Weerwoord

KARKAS: proza: Brussel Buiten Beschouwing: Amberdrift

Categorie

Door Maarten Van den Bussche

Brussel Buiten Beschouwing - Amberdrift
Ik heb mijn intrek genomen in een vijf verdiepingen tellend oud fabrieksgebouw. Een betonnen fort boven de straten van Molenbeek; een fort voorzien van industriële verwarming. Ik heb mijn nest gebouwd bij het bovenste vensterraam. Ik krijg een panoramisch zicht op hoe de winter de stad inpalmt. De vrieskou hangt als minuscule deeltjes in de lucht: Een nevelgordijn dat de stad alle kenmerken ontneemt. Geen Atomium, geen justitiepaleis, geen Japans paviljoen. Een rood neonkruis hangt onheilspellend stil in de lucht. Er is geen Basiliek van Koekelberg meer om het te dragen. De stad wordt een stad. Een wit blad. Wegenwerken werden al lang lamgelegd. De wegen zijn dichtgesneeuwd. De straten onherkenbaar op de kerstverlichting na. Kerstlichtjes.

Zelfs hier in Molenbeek. Kerstlichtjes. Een herinnering aan hoe winter ooit een tijd van gezelligheid was. Ik zie het Kanaal dichtvriezen. Het begon bij de havens in het Noorden. Het ijs kruipt van sluis tot sluis omhoog. De ouden van dagen hebben het voorspeld. Zij hebben de oorlogswinters nog meegemaakt.

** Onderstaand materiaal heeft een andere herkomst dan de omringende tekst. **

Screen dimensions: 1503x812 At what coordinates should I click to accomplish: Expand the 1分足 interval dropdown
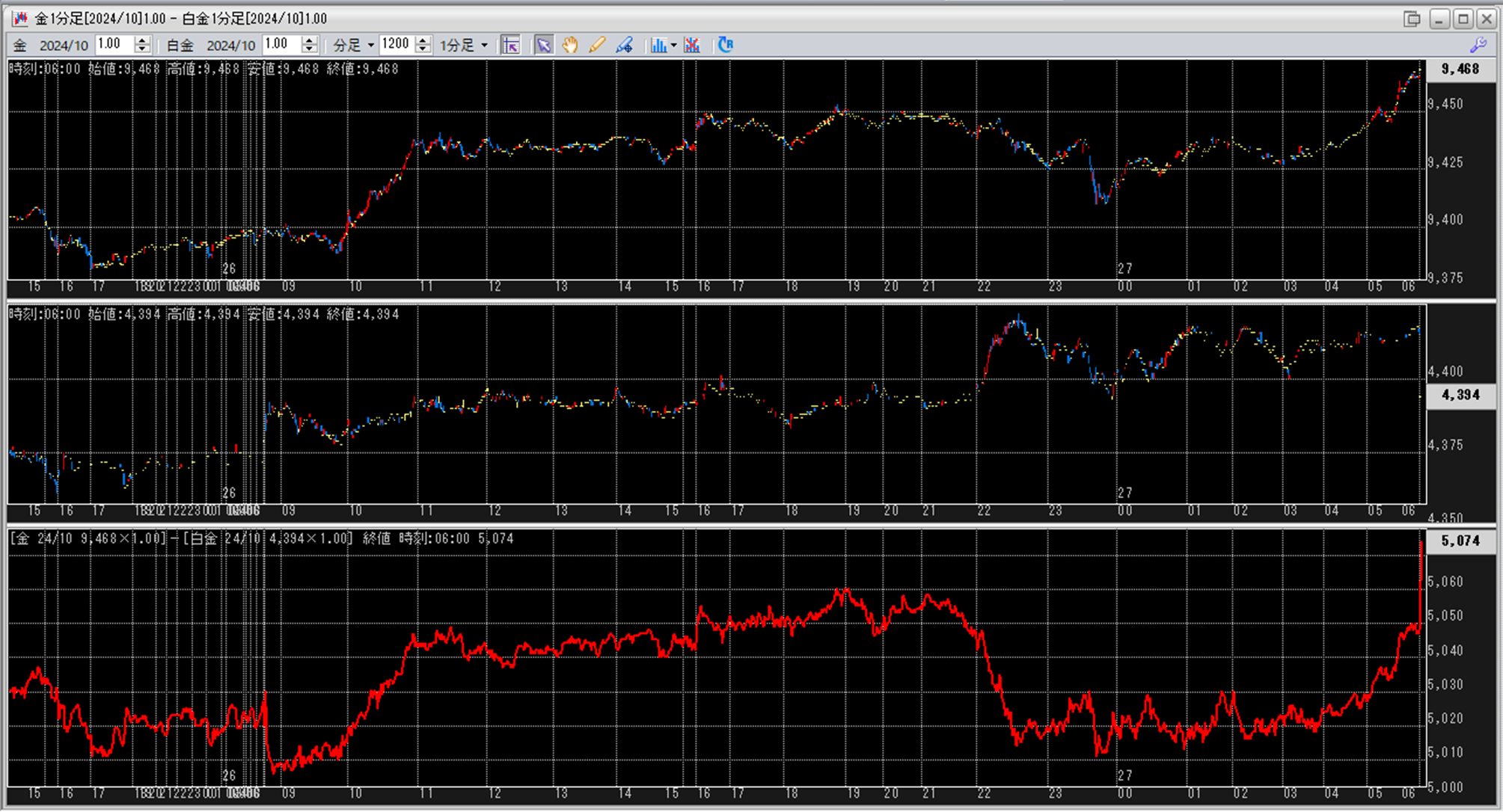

Zij waren voorbereid. Twee weken geleden al hebben ze de winkels leeggeroofd. Nu sluiten ze zich op in hun dichtgemetselde huizen. Voelen zich veilig met hun voorraad voedsel en stookolie. Hoezo veilig? Koolstofmonoxide is een sluipmoordenaar. Rokers zijn gestopt of gestorven. Binnen blijven de ramen dicht en buiten vriezen je vingers er af. Wie verslaafd is kan kiezen tussen verstikking of vingerstompjes. De daklozen hebben zich georganiseerd. Ze verzamelen zich. De kerstmarkt wordt aangevallen in een poging tot overleven op warmte uit vuurkorven, oliebollen en een voorraad te duur geprijsde wanten en kerstmutsen. De kerstmarkt staat toch leeg. Het reuzenrad en de carrousels zijn vastgevroren. Zelfs voor politie is het buiten te koud. Er valt geen sneeuw meer. Niets beweegt nog. Het is doodstil. Een witte dood. Of toch. Daar ver. Aan het eind van het wolkendek. Er is een eind aan het wolkendek. Er is meer: een gloed. Een warme oranje gloed glinstert overal waar ik kijk. Ik denk dat er binnenin deze stad een groot vuur brandt en ik de buitenkant nu kan zien gloeien. Ik kijk en ik zie mensen op straat komen, oranje mensen. Ze wandelen door de oranje straten, over oranje sneeuw. Aangewakkerde vlammetjes. Ze verzamelen op open plekken, pleinen en langs het kanaal. Iedereen kijkt naar de rand van het wolkendek. Een geel randje. Een oranje schim. Een bol. De zon trekt zich los uit de nevel. De zon schijnt opnieuw, in de verte.